Deferred Problems

EE 364: Spring 2026


Daily Derivation: Beta-Binomial Conjugacy

Prove that a beta prior \(h(\theta) = \textrm{Beta}(\alpha, \beta)\) is conjugate to a binomial likelihood \(g(x | \theta) = b(n, \theta)\): \(f(\theta | x) = \textrm{Beta}(\alpha + x, \beta + n - x)\).

Mixture Prior Conjugacy

Suppose Bayesian prior \(p_k(\theta)\) and posterior \(p_k(\theta|x)\) are conjugate with likelihood \(f(x|\theta)\) for \(k = \{1, \ldots, n\}\). Show that the mixture prior \(p(\theta) = \sum_{k=1}^{n} w_k p_k(\theta)\) is conjugate and find the conjugate posterior \(p(\theta|x)\) as a function of \(p_k(\theta|x)\) — mixing weights \(0 < w_k < 1\) and \(\sum_{k=1}^{n} w_k = 1\). Use this fact to find the posterior of the success probability \(p\) after performing twelve coin-flips and observing 9 successes under prior \(p \sim 0.25 \textrm{Beta}(1,1) + 0.75 \textrm{Beta}(5,5)\).

Problem 6

Suppose that there are \(n\) discrete probability density functions \(f_1, f_2, \ldots, f_n\), defined on the same sample space \(\Omega\). A probability density is a nonnegative function on the elements \(k \in \Omega\) that sums to one. Suppose further that the \(n\) nonnegative weights \(w_1, w_2, \ldots, w_n\) also sum to one. Form the weighted mixture \(f\) as follows: \[f(k) = \sum_{j=1}^{n} w_j f_j(k).\] Is the mixture \(f\) a probability density function?

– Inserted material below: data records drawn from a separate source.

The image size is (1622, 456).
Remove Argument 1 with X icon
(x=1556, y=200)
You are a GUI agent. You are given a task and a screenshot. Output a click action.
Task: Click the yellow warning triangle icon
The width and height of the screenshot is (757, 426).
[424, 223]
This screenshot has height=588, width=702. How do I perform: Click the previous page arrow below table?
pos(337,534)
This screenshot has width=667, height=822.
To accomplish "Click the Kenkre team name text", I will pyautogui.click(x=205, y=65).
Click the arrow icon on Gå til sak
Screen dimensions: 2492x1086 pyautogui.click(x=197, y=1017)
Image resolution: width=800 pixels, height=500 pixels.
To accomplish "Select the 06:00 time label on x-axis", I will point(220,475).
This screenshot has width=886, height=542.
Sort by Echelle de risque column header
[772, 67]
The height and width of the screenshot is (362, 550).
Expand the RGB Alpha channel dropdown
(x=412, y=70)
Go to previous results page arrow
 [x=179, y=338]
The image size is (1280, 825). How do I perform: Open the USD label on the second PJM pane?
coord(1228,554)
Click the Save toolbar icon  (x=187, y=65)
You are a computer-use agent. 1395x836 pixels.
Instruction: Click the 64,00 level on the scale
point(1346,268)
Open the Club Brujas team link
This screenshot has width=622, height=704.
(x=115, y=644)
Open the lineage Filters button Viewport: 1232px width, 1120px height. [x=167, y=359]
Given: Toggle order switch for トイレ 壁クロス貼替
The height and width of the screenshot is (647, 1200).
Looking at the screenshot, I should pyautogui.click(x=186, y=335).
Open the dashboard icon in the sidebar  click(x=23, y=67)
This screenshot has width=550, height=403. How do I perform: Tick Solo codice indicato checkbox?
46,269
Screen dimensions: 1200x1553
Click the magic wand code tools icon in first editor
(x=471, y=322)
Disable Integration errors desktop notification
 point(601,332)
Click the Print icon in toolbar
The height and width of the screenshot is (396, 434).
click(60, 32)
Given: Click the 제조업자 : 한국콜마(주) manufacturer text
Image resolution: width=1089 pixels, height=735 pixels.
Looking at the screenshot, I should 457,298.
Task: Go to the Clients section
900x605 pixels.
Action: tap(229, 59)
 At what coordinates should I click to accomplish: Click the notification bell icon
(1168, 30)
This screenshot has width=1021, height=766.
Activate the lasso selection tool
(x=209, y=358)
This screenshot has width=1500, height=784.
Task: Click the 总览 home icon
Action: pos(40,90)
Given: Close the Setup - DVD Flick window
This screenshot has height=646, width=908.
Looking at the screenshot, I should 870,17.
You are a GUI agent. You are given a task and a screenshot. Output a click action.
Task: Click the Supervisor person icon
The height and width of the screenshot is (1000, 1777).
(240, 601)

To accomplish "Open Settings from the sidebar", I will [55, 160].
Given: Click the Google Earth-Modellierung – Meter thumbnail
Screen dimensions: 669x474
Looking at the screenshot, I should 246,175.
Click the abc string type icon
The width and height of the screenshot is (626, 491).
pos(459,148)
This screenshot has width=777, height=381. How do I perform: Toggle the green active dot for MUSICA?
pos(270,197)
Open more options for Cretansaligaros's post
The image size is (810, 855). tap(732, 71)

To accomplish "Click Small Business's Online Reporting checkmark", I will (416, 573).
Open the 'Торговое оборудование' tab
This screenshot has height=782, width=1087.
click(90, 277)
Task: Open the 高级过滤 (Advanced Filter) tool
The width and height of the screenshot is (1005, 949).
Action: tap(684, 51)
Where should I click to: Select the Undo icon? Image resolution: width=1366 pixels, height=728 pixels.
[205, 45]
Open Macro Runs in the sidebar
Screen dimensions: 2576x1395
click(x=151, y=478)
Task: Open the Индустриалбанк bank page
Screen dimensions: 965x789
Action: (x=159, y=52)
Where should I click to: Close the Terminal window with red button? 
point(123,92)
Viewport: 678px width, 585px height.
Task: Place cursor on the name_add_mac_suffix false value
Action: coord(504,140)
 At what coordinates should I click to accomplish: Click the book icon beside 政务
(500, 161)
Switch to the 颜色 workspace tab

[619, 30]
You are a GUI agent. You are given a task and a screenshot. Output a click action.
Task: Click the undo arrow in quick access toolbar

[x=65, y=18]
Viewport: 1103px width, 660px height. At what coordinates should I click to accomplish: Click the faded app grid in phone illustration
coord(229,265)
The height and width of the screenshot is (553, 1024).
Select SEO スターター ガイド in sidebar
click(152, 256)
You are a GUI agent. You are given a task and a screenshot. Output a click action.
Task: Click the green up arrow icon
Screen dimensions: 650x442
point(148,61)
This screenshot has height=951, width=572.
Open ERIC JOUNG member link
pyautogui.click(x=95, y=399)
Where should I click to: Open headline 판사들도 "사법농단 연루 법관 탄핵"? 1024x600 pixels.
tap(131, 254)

Convergence Under Linear Combination

  1. Random sequences \(X_n \overset{p}{\longrightarrow} X\) and \(Y_n \overset{p}{\longrightarrow} Y\). Show that \(X_n + a Y_n \overset{p}{\longrightarrow} X + a Y\) for any \(a \in \mathbb{R}\). [Hint: triangle inequality.]

  2. Random sequences \(V_n \overset{m}{\longrightarrow} V\) and \(W_n \overset{m}{\longrightarrow} W\). Show that \(V_n + b W_n \overset{m}{\longrightarrow} V + b W\) for any \(b \in \mathbb{R}\). [Hint: Cauchy-Schwarz.]

Expected Distance (Uniform)

A firehouse is to be built at some point along a road with length \(L\). Fires occur uniformly over the road. If the firehouse is built at a distance a from the left endpoint of the road what is the expected distance the firetruck will have to travel?

Problem 18

Computer Problems: Approximate the following integrals using a Monte Carlo simulation. Compare your estimates with the exact values (if known):

  1. \(\displaystyle \int_{-2}^{2} e^{x + x^2} dx\).

  2. \(\displaystyle \int_{0}^{4 \pi} \textrm{sinc}(x) dx\).

  3. \(\displaystyle \int_{0}^{1} \int_{0}^{1} e^{-(x + y)^2} dy dx\).